Wolfgang Clemens steckte einiges Material in seinen Angriff, doch als dieser versandete bot er Remis. Rein vom Materialwert ein Angebot, das man im Grunde zurückweisen sollte. Doch manchmal ist der Spatz in der Hand vorteilhafter als die Taube auf dem Dach und Hartmut Kotzer akzeptierte die Offerte.

Diese beiden Punkteteilungen war danbn aber auch alles auf der Kücknitzer Habenseite. Besonders schön der Sieg von Dr. Frank Jankowiak über Ulrich Müller zum Themenbereich "offene h-Linie"  

Den Schlusspunkt zu später Stunde lieferte an Brett 2 dann Jan-Henrik Plackmeyer gegen Michael Schomann. Jan-Henrik als Weißer musste ziemlich lange ausharren, verstärkte peu a peu seine vorteilhafte Position bis  für Schwarz nichts mehr ging.

Mit 4 Punkten Vorsprung vor Turm Reinfeld wurde für uns diese Spielzeit abgeschlossen. Ein Verbandsligaaufstieg ist damit zwar nicht verbunden, aber bei der nächsten Bezirksversammlung dürfen wir sicherlich unseren Uhrenbestand ausbauen. Mit 5,5 aus 7 war (trotz des etwas hoperigen Starts) Jan-Henrik Plackmeyer auch bester LSVer. Lediglich Dieter Boldt (TSV Kücknitz) und Georg Berner (SV Bad Schwartau III) waren mit 6 aus 7 etwas erfolgreicher.

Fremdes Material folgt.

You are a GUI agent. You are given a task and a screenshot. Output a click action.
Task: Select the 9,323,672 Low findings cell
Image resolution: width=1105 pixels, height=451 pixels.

Erfreulich und nicht unbedingt erwartet Turm Reinfeld auf 2 mit ihrem Vorkämpfer Torsten Maeder. Auch ein Lichtblick der SC Fehmarn, was sicher auch ein Verdienst von Jan Haserodt ist, der seine Mannschaft auf einen guten fünften Platz führte. Unerwartet hingegen der letzte Platz vom SV Eutin II. Einer Mannschaft die, noch garnicht so lange her, Verbandsliganiveau hatte. Doch hier musste man wohl dem Umstand Tribut zollen, dass man wohl oder über auf Kräfte wie Dr. Thomas Hartwig, Dorit Gehrmann oder auch Konstantin Bornschein verzichten musste.

So brachte die Schlussrunde dann auch keine großen Überraschungen mehr, außer der, dass TSV Travemnünde II dem Vizemeister mit nur 4 Spielern an Bord ein 3:3 abtrotzte - Chapeau!